Kto usunął temat o dzieciakach z gimnazjum????

Tematy trochę mniej związane z motoryzacją, jednak to forum nie służy do nabijania postów. Proszę zapoznać się z regulaminem na forum ogólnym.

Moderator: SebaSTI

Kto usunął temat o dzieciakach z gimnazjum????

Postprzez +RAFAŁ+ » wtorek, 13 gru 2005, 23:31

Ja tu sobie piszę posta, daję wyślij a tu już topicu nie ma :(
Myślę, że to był dobry teamt do dyskusji(wasze m.in opinie przydałby mi się na uczelni). Proponuję przywrócić temat.

Artykuł był o 14 latkach uprawiających seks oralny za 5 zł w toalecie. Może go ktoś znaleźć na WP bo ja mam problemy :?

A to post którego nie udało mi się już wysłać:
Ja chodząc do liceum miałem koło swojej szkoły gimnazjum(podobno bardzo dobre, z wielkimi tradycjami itp). A tam? Dziewczyny:rewia mody, tony tapety na twarzy, pokusiłbym się nawet o nazwanie ich przez wygląd i zachowanie "kórewkami". Goście: papierosy, trawa, alkohol. Sam nie byłem wtedy starszy, ale wśród ludzi z L.O. towarzystwo tak nie wyglądało. Wiadomo, robiło się głupie rzeczy, ale były jakieś hamulce. Ostatnio wracam do domu przez park a tam siedzi sobie na ławeczce taka gimnazjalna parka, jej reka na jego kroczu, a jego reka na jej kroczu. Obrzydliwość. Nie zdziwiłbym się gdyby i takie rzeczy jak w ww artykule się działy i w tej szkole.

A dlaczego tak się dzieje? Istnieje na pewno sto tysięcy powodów. Myślę, że jednym z nich jest to, że dzieci idące do gimnazjum czują się już strasznie dorosłe "bo już nie podstawówka". Kiedyś ten etap był kilka lat później kiedy szło się do liceum. Poza tym w tych szkołach wg mnie nie przekazuje się żadnych wartości(chyba, że ktoś sam tego szuka). Nikt nie uczy nikogo prostego spojrzenia na świat. Przyjdzie taka jedna bogata laleczka z drugą, czy ubrany w szerokie pory gość no i ci biedniejsi po prostu zazdroszczą. Zamiast postępować zgodnie nawet z własnym sumieniem wolą robić rzeczy które nawet im nie odpowiadają. A dlaczego? Bo teraz bycie złym, cwaniakiem jest opłacalne. Każdy się nas boi, czuje respekt. A bycie sobą, dobre wyniki w nauce itd. są piętnowane przez grupę. Nie od dziś i na wielu przykładach można pokazać, że za jednym złym pójdzie sto razy więcej osób, niż za 10 dobrymi. Kolejnej przyczyny można szukać w tym, co zajmuje czas tym dzieciom. Kiedyś miałem awarię neta, poszedłem do kawiarenki a tam gimnazjaliści siędzą na stronach treści XXX. Brak im po prostu zainteresowań jeśli zajmują się takimi rzeczami. Wiadomo, często aby rozwijać zainteresowania potrzeba pieniędzy, ale to nie jest chyba największy problem. Kiedy moja siostra chodziła do gimnazjum to za każdym razem na wywiadówce wychowawczyni mówiła o tym, że potrzebują ludzi do sekcji siatkówki, piłki halowej itd. Tam mieli wszystko za darmo. Ale lepiej wg nich spędzić czas pijąc piwo czy palić jointy.

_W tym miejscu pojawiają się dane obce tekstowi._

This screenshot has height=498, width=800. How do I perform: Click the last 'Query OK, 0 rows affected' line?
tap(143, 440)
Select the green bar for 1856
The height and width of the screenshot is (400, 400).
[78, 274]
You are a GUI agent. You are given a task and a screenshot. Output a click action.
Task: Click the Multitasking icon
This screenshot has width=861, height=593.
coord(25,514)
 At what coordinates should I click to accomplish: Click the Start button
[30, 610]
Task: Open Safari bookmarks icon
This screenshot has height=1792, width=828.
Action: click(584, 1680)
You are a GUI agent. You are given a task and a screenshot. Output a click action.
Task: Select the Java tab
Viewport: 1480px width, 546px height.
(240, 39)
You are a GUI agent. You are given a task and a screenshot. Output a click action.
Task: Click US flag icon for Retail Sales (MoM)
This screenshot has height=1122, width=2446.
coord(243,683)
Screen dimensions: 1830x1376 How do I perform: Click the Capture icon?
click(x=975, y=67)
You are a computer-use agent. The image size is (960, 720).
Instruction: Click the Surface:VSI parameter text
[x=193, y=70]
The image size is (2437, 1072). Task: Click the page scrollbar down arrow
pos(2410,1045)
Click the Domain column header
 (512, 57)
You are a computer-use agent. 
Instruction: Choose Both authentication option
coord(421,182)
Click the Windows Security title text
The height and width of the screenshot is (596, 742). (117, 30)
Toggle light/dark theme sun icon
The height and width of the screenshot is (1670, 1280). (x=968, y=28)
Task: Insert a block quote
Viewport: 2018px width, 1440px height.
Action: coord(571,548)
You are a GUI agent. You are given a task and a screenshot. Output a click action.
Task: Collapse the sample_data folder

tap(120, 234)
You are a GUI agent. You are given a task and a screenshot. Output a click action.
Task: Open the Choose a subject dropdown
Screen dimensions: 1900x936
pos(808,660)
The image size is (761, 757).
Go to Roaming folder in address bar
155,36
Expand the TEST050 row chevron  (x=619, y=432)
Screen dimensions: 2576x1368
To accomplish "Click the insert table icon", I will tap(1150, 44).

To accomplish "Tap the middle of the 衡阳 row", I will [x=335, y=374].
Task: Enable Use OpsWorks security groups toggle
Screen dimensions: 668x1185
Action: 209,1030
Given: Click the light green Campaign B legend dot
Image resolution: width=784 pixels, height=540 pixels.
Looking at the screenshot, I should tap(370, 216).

Pewnie można by tu pisać i pisać podając setki przykładów, ale nie o to chodzi bo w zasadzie każdy wie skąd pojawiają się takie sytuacje. Patrząc w przyszłość aż strach pomyśleć jak będzię wyglądało życie za kilka lat, kiedy nasza przyszłość narodu podrośnie.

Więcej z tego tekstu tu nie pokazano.